Lee Podles draws attention to a French Catholic magazine’s publication of a 2001 letter Cardinal Dario Castrillon Hoyos wrote to Pierre Pican, a French bishop who had just been sentenced to jail for not having reported a pedophile priest to civil authorities. At the time the cardinal was prefect for the Congregation for the Clergy — meaning he was the Vatican official in charge of all the world’s priests. According to the Reuters report:

Pican, who received a suspended three-month jail sentence for not denouncing sexual abuse of minors, admitted in court he had kept Rev.
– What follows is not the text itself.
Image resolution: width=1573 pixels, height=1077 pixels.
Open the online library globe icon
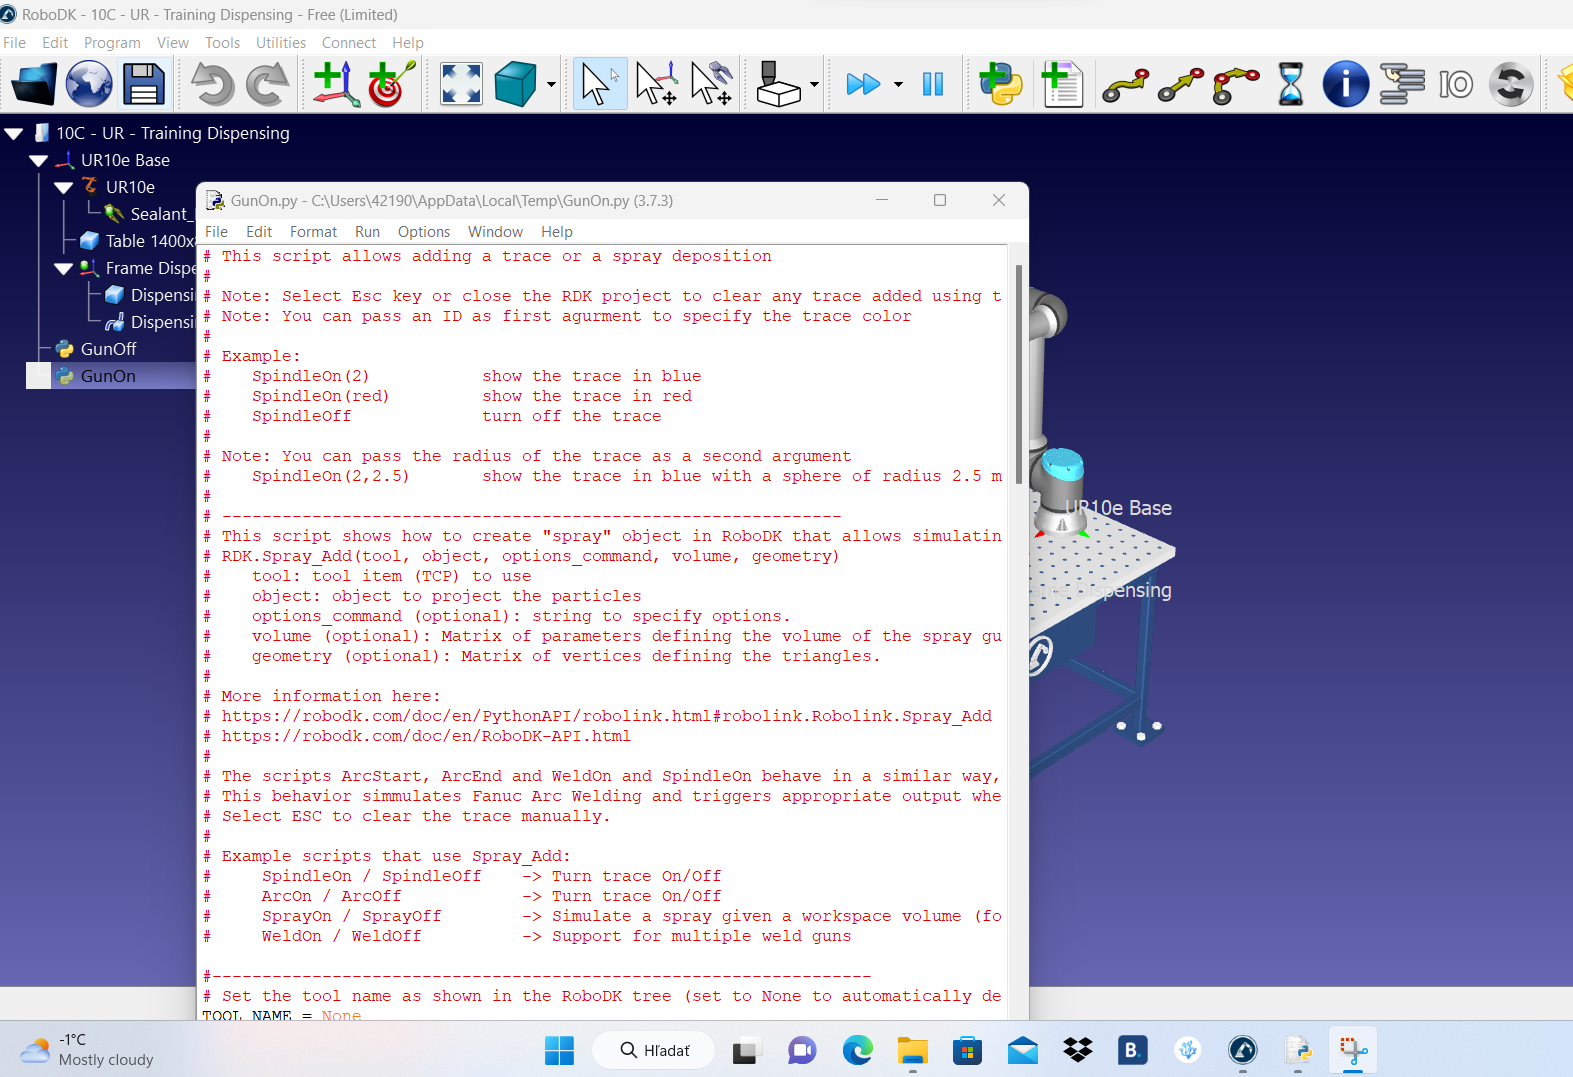click(89, 84)
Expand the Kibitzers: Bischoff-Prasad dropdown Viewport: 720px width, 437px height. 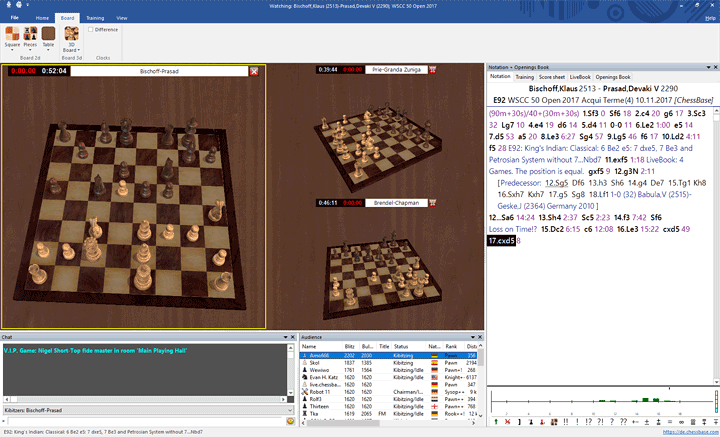(289, 409)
Rene Bissey in parish work despite the fact the priest had privately admitted committing pedophile acts.
The case shocked France and prompted its bishops to declare that all abuse cases must be reported to civil authorities.
“I congratulate you for not denouncing a priest to the civil administration,” Castrillon Hoyos said. “You have acted well and I am pleased to have a colleague in the episcopate who, in the eyes of history and of all other bishops in the world, preferred prison to denouncing his son and priest.”
In it, the cardinal said relations between bishops and priests were not simply professional but had “very special links of spiritual paternity.” Bishops therefore had no obligation to testify against “a direct relative,” he stated.
The letter cited Vatican documents and an epistle of Saint Paul to bolster its argument about special bishop-priest links.
“To encourage brothers in the episcopate in this delicate domain, this Congregation will send copies of this letter to all bishops’ conferences,” Castrillon Hoyos wrote.

Got that? The Vatican cardinal who was in charge of priests — that is to say, not just any cardinal — said he was going to send a copy of this letter to all the bishops of the world, holding up the French bishop who went to jail before reporting a pedophile priest to the police as a model. Is this not evidence that the Vatican encouraged bishops to cover up cases of clerical child molestation? The Vatican this week admitted that the letter is valid, but says that it shows why the curia was reformed, and the abuse cases moved to the Congregation for the Doctrine of the Faith (which was at the time overseen by Cardinal Ratzinger). OK, but Reuters’ reporter finds a problem with this argument:

Castrillon Hoyos’s letter was sent in September, about four months after the centralisation under Cardinal Ratzinger that he mentioned.

In other words, despite having moved jurisdiction in abuse cases to Ratzinger’s CDF, and despite Cardinal Ratzinger’s earlier instruction to the world’s bishops to report sex crimes against children committed by priests to vcivil authorities, the head of the priestly congregation encouraged the world’s bishops to keep these clerical crimes against children hidden from the police — even if it meant having to go to jail themselves.

Whose authority prevailed, then — Cardinal Ratzinger’s, or Cardinal Castrillon Hoyos’s?
Whatever the answer, the letter is truly shocking. Clearly, to this top Vatican cardinal, the 11 or so children molested by the priest Bishop Pican protected from police counted for nothing, and Bishop PIcan’s “son,” the rapist priest, counted for everything. What is wrong with somebody like that? I suspect that Cardinal Castrillon Hoyos, who has since retired, is going to have a robust greeting party when he comes to Washington, DC, next Saturday.
UPDATE: I have re-read this post a couple of times, and I honestly have no idea where some of you are getting the idea that I blame Cardinal Ratzinger for something Cardinal Castrillon Hoyos wrote. Criticism of what one cardinal, though a very powerful one, wrote in 2001 is not the same thing as criticism of Pope Benedict. (And boy, such harsh criticism too, calling that letter “truly shocking,” and wondering what was wrong with Card, Castrillon Hoyos).